Set task: Rewrite every line of the entries below as a JSON list of strings, with one string per line and blank lines left out.
-----
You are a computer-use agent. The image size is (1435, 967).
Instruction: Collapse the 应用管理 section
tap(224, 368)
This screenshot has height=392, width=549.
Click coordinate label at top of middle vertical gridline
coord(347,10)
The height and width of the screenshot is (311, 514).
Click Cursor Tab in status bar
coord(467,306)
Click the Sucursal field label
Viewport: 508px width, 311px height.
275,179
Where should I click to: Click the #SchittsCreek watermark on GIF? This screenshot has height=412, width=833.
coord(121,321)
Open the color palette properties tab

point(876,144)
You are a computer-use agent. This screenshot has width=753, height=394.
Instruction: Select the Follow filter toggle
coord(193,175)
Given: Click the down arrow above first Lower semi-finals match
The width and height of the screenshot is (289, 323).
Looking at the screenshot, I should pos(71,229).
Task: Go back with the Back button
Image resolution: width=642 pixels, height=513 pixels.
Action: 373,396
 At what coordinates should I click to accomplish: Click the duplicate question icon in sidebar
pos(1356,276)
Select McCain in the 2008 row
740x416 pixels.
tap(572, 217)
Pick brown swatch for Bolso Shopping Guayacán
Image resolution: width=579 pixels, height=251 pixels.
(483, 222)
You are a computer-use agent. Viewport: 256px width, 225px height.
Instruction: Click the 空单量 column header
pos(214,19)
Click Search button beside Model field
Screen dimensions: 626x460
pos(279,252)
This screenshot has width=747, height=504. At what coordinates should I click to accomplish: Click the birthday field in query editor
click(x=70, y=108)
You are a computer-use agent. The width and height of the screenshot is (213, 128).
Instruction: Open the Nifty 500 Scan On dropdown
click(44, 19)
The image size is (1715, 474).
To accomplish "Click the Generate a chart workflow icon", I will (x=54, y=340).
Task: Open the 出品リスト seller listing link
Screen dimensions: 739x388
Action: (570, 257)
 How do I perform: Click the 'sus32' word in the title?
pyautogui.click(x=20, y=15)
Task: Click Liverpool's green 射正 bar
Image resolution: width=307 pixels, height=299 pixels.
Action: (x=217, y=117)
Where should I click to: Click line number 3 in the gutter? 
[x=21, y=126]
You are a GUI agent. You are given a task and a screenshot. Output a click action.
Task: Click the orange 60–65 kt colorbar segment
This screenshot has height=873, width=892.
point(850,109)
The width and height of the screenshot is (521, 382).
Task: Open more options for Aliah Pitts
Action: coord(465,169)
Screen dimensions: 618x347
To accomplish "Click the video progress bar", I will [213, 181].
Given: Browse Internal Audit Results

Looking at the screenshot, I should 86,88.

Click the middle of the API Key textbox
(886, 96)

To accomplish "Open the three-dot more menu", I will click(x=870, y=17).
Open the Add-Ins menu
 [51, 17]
-----
Expected answer:
[
  "You are a computer-use agent. The image size is (1435, 967).",
  "Instruction: Collapse the 应用管理 section",
  "tap(224, 368)",
  "This screenshot has height=392, width=549.",
  "Click coordinate label at top of middle vertical gridline",
  "coord(347,10)",
  "The height and width of the screenshot is (311, 514).",
  "Click Cursor Tab in status bar",
  "coord(467,306)",
  "Click the Sucursal field label",
  "Viewport: 508px width, 311px height.",
  "275,179",
  "Where should I click to: Click the #SchittsCreek watermark on GIF? This screenshot has height=412, width=833.",
  "coord(121,321)",
  "Open the color palette properties tab",
  "point(876,144)",
  "You are a computer-use agent. This screenshot has width=753, height=394.",
  "Instruction: Select the Follow filter toggle",
  "coord(193,175)",
  "Given: Click the down arrow above first Lower semi-finals match",
  "The width and height of the screenshot is (289, 323).",
  "Looking at the screenshot, I should pos(71,229).",
  "Task: Go back with the Back button",
  "Image resolution: width=642 pixels, height=513 pixels.",
  "Action: 373,396",
  " At what coordinates should I click to accomplish: Click the duplicate question icon in sidebar",
  "pos(1356,276)",
  "Select McCain in the 2008 row",
  "740x416 pixels.",
  "tap(572, 217)",
  "Pick brown swatch for Bolso Shopping Guayacán",
  "Image resolution: width=579 pixels, height=251 pixels.",
  "(483, 222)",
  "You are a computer-use agent. Viewport: 256px width, 225px height.",
  "Instruction: Click the 空单量 column header",
  "pos(214,19)",
  "Click Search button beside Model field",
  "Screen dimensions: 626x460",
  "pos(279,252)",
  "This screenshot has width=747, height=504. At what coordinates should I click to accomplish: Click the birthday field in query editor",
  "click(x=70, y=108)",
  "You are a computer-use agent. The width and height of the screenshot is (213, 128).",
  "Instruction: Open the Nifty 500 Scan On dropdown",
  "click(44, 19)",
  "The image size is (1715, 474).",
  "To accomplish \"Click the Generate a chart workflow icon\", I will (x=54, y=340).",
  "Task: Open the 出品リスト seller listing link",
  "Screen dimensions: 739x388",
  "Action: (570, 257)",
  " How do I perform: Click the 'sus32' word in the title?",
  "pyautogui.click(x=20, y=15)",
  "Task: Click Liverpool's green 射正 bar",
  "Image resolution: width=307 pixels, height=299 pixels.",
  "Action: (x=217, y=117)",
  "Where should I click to: Click line number 3 in the gutter? ",
  "[x=21, y=126]",
  "You are a GUI agent. You are given a task and a screenshot. Output a click action.",
  "Task: Click the orange 60–65 kt colorbar segment",
  "This screenshot has height=873, width=892.",
  "point(850,109)",
  "The width and height of the screenshot is (521, 382).",
  "Task: Open more options for Aliah Pitts",
  "Action: coord(465,169)",
  "Screen dimensions: 618x347",
  "To accomplish \"Click the video progress bar\", I will [213, 181].",
  "Given: Browse Internal Audit Results",
  "Looking at the screenshot, I should 86,88.",
  "Click the middle of the API Key textbox",
  "(886, 96)",
  "To accomplish \"Open the three-dot more menu\", I will click(x=870, y=17).",
  "Open the Add-Ins menu",
  " [51, 17]"
]